Today I would call that meditating on all the saints, those who bind me together with those who have gone before and those who will come after.

When the bishop spoke to us two weeks ago he gave us a plan of action. He gave us a charge. He charged us with paying attention to the lives we were living because we are made in the image of God. Who we are is children of God. It sounded very much like a short quotation from Bp. Tutu, a quotation that has guided and inspired me for decades. "God has made us responsible for his reputation."

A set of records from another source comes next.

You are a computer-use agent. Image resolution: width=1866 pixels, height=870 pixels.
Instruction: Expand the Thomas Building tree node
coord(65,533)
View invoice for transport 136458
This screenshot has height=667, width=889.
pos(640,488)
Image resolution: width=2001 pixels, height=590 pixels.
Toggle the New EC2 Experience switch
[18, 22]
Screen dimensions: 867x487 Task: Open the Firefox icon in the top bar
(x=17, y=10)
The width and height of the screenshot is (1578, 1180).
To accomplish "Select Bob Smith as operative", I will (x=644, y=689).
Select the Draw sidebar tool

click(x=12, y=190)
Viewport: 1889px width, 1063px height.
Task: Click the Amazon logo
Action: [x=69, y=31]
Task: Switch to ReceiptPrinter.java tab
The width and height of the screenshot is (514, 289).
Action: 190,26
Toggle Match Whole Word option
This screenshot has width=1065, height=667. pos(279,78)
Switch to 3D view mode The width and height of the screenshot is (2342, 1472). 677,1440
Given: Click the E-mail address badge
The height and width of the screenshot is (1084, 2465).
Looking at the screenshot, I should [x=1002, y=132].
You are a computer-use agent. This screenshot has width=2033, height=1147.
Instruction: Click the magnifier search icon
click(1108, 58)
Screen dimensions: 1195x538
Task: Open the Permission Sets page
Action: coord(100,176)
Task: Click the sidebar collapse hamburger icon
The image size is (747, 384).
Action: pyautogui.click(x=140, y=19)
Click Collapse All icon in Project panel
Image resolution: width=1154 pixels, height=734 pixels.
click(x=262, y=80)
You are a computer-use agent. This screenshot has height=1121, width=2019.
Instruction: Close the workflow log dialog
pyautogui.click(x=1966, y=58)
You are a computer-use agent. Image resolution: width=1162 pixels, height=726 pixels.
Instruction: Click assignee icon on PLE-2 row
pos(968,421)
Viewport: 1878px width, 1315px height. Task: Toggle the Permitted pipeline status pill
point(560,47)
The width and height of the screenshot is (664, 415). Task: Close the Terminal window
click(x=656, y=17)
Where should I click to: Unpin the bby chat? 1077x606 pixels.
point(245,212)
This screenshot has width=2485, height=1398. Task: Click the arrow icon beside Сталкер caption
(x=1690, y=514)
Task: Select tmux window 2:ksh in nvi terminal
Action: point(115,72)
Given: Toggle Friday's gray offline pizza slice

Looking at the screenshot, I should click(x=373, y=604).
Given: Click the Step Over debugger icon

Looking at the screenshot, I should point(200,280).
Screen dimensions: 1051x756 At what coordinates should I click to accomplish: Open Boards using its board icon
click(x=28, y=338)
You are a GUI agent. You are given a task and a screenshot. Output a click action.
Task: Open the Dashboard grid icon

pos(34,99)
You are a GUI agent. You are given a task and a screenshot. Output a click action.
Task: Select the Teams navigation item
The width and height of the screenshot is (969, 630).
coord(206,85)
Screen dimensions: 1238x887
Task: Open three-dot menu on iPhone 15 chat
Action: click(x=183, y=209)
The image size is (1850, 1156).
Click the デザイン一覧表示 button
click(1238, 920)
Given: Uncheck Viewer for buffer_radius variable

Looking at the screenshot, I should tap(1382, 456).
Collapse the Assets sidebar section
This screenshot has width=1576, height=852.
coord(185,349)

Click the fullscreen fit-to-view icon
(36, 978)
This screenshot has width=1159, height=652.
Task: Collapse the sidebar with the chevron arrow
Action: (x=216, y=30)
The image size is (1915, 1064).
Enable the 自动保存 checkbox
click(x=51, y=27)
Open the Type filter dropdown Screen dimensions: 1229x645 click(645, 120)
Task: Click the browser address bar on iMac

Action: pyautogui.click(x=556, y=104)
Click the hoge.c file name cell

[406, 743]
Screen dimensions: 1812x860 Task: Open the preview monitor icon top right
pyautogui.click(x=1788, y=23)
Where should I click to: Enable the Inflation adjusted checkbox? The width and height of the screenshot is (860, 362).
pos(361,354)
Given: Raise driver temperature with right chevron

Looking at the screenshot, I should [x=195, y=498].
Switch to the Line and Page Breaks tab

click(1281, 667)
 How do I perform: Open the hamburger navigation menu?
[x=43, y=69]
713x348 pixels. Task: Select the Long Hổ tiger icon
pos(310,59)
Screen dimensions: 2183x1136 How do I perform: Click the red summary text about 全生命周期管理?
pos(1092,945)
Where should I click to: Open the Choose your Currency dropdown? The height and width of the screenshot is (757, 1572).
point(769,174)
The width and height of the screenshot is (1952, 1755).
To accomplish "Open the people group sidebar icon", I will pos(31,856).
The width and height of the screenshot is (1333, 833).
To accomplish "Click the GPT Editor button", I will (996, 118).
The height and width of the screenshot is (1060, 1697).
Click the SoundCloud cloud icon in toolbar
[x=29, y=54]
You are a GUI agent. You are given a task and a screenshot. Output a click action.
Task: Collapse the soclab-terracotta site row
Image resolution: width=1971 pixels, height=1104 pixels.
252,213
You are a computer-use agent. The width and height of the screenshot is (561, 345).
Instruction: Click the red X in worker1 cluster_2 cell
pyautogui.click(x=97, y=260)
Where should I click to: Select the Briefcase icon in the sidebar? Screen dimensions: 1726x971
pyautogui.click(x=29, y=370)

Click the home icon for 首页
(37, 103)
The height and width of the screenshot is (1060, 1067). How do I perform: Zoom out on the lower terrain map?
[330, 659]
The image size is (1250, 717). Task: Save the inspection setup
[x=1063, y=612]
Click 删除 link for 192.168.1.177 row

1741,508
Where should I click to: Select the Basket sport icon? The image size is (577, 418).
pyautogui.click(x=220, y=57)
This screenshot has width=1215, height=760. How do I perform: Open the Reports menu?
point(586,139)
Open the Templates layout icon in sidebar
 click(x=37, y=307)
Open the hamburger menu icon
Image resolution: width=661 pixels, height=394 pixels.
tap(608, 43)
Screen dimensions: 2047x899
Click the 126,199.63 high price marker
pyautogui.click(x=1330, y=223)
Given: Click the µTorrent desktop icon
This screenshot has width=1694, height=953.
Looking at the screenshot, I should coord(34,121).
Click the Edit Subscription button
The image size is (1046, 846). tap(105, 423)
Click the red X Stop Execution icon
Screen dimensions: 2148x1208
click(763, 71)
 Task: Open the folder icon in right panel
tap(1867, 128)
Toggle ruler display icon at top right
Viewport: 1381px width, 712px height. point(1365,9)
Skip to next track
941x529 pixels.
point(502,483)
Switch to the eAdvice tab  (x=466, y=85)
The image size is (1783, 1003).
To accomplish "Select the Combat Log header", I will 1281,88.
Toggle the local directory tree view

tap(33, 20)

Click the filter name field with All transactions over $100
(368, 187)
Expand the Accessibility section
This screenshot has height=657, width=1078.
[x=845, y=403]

We are a part of that great cloud of witnesses and we bear responsibility for those who come after.

Baptism

Promises:

How ought we to fashion our lives so that we can take our place in the Communion of the Saints? We don't just get there by accident or automatically. What do we have to do or be? An excellent summary is found in the baptismal covenant. We heard it two weeks ago and we make those renewal of vows again today.

  1. Will you continue in the apostles’ teaching and fellowship, in the breaking of bread, and in the prayers?
  2. Will you persevere in resisting evil, and, whenever you fall into sin, repent and return to the Lord?
  3. Will you proclaim by word and example the Good News of God in Christ?
  4. Will you seek and serve Christ in all persons, loving your neighbor as yourself?
  5. Will you strive for justice and peace among all people, and respect the dignity of every human being?

Who are the saints in your life who have held out for you these ideals and have empowered you to live into them? Is it an aunt or uncle? Or a friend you met in a purely serendipitous way? Whoever they are, we celebrate those Saints today.

Gospel

Those baptismal promises from our Book of Common Prayer have only been around for 50 years or so, but the words of Jesus's Beatitudes have been with us from the beginning. They have been a model and guide for the kind of lives we're talking about today. They point to who we are and whose we are, as Bishop Sharf put it 2 weeks ago. We are children of God made in God's image and responsible for God's reputation.

Who?

Who are the saint or saints who have been models for you and for me of poor in spirit? Dorothy Day has been that for me.

Who are the ones who have shown you that the way out of grief and mourning is into peace and shalom? The martyred nuns in El Salvador? For me it is a woman who breathed her last breath and then finished with the biggest smile you can imagine.

Who are the ones who have guided you with the knowledge that the meek shall inherit the Earth? Takashi Nagai, A Japanese doctor injured during the bombing of Nagasaki, cared tirelessly for other victims and worked towards forgiveness and reconciliation through the establishment of a prayer house, the writing of a book and the planting of thousands of cherry trees to help reclaim the devastated landscape.

Who are the ones who have produced in you a hunger and thirst for righteousness? Sam Shoemaker and the countless anonymous leaders of AA groups throughout the world?

Who are the ones who have exemplified mercy? Mother Teresa? Or perhaps your grandmother?

Who are the peacemakers? Gandhi perhaps? One of them for me was the man who brought together in Raleigh, NC, a leader of the Ku Klux Klan and the local black woman who pestered the city council for justice for the black community.

Who are the martyrs who have shown you the way of life? Oscar Romero? A parishioner I had in the 1990's is one who helped to show me that way of life. She had founded a free medical clinic for Michigan City. As a part of that process she had lived with Mother Teresa in Calcutta. As she talked about that experience the "holiness" of it was palpable to me – gave me, as they say in Hawai'i – "chicken skin". She died of uterine cancer, still in her 30's. Way too young.

Almighty God, you have knit together your elect in one communion and fellowship in the mystical body of your Son Christ our Lord: Give us grace so to follow your blessed saints in all virtuous and godly living, that we may come to those ineffable joys that you have prepared for those who truly love you; through Jesus Christ our Lord. Amen.